TASK OBJECTIVE: In the data that follows, every line containing the word "arrow" should be returned.

*** TASK INPUTS ***

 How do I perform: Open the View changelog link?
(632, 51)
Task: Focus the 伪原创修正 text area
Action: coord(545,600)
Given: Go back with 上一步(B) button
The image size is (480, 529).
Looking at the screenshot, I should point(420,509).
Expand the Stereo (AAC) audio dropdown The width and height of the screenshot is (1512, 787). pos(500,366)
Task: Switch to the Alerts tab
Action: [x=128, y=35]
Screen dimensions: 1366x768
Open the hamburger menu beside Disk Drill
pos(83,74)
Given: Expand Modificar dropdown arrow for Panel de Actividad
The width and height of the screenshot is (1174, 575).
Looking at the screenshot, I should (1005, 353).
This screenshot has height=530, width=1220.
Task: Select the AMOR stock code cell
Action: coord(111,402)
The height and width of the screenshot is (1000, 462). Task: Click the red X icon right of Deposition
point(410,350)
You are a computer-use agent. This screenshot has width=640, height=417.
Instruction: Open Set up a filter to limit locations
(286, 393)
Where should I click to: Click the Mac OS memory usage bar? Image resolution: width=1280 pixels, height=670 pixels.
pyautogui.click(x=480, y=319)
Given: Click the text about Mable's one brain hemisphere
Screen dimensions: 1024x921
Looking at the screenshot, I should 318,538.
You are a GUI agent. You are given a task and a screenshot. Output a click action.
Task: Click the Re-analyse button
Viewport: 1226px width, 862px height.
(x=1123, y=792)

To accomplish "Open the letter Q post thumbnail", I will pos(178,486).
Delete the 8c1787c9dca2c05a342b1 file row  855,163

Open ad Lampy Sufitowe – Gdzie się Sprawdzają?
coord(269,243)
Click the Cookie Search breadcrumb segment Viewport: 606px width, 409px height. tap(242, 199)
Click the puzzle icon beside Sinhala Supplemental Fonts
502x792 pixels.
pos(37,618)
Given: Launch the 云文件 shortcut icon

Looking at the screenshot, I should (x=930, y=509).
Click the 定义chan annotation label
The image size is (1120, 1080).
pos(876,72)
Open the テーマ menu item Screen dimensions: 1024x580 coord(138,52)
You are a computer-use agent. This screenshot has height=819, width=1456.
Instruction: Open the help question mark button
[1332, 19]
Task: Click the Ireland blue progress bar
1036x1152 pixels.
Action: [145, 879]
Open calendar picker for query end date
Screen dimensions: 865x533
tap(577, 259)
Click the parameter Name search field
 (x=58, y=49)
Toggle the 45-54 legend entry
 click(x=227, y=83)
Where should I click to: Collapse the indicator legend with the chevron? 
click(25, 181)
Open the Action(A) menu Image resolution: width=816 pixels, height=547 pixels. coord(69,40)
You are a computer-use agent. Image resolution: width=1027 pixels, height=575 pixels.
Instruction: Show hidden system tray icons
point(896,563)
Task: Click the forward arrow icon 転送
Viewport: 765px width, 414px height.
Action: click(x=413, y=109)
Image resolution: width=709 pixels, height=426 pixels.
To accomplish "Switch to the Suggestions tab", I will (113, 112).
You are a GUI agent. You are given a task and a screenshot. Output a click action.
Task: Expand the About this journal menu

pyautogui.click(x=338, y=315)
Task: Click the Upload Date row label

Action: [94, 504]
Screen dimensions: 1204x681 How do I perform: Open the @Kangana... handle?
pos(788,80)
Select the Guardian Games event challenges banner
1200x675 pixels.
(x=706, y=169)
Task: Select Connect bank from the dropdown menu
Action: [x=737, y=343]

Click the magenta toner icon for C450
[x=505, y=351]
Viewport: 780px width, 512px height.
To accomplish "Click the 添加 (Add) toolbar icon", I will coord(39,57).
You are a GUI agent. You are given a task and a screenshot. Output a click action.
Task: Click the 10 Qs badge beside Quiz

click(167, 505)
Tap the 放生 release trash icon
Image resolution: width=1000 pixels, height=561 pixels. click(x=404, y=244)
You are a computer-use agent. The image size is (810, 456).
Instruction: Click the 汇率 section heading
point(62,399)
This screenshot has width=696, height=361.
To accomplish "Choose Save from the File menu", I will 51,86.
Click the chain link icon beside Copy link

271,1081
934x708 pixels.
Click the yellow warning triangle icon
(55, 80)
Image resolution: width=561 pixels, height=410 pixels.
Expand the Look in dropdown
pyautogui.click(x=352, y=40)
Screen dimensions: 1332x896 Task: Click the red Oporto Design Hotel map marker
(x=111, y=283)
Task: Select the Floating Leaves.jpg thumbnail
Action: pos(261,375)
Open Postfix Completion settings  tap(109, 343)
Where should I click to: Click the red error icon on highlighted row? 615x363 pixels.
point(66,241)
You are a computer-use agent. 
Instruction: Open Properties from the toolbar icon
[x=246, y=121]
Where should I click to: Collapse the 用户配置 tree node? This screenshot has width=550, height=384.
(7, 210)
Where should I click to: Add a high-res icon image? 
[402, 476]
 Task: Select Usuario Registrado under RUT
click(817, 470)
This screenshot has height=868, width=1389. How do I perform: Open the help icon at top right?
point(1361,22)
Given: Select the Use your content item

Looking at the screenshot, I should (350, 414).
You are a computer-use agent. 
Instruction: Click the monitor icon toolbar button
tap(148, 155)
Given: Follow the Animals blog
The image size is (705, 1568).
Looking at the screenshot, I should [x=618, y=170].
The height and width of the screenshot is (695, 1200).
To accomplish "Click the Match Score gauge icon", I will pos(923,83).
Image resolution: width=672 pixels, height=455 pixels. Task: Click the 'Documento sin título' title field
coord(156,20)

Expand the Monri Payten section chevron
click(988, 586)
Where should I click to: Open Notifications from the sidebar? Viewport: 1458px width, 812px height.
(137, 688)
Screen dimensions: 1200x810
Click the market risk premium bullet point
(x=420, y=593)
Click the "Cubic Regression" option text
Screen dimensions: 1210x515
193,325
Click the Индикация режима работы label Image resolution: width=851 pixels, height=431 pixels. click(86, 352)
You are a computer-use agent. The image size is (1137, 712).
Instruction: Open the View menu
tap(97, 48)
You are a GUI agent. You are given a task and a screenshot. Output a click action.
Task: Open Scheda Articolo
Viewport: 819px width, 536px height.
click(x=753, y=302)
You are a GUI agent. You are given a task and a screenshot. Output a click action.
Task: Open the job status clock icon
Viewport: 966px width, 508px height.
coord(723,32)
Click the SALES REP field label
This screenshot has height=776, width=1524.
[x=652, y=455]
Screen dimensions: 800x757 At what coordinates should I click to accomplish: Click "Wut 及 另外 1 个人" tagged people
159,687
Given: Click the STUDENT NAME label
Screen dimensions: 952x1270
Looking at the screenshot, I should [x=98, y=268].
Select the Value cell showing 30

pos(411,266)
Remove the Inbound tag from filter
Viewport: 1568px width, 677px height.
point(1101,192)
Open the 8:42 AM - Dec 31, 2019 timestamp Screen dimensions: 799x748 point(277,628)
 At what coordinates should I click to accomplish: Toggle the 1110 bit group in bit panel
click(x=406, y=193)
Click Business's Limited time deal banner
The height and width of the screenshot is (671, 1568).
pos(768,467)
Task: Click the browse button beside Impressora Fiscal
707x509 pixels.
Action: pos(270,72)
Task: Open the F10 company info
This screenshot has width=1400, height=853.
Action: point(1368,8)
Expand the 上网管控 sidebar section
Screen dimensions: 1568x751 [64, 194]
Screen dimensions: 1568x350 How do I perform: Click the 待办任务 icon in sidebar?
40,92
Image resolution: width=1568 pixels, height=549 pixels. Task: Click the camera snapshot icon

*** End of TASK INPUTS ***

WRITTEN ANSWER:
Given: Expand Modificar dropdown arrow for Panel de Actividad
Task: Click the forward arrow icon 転送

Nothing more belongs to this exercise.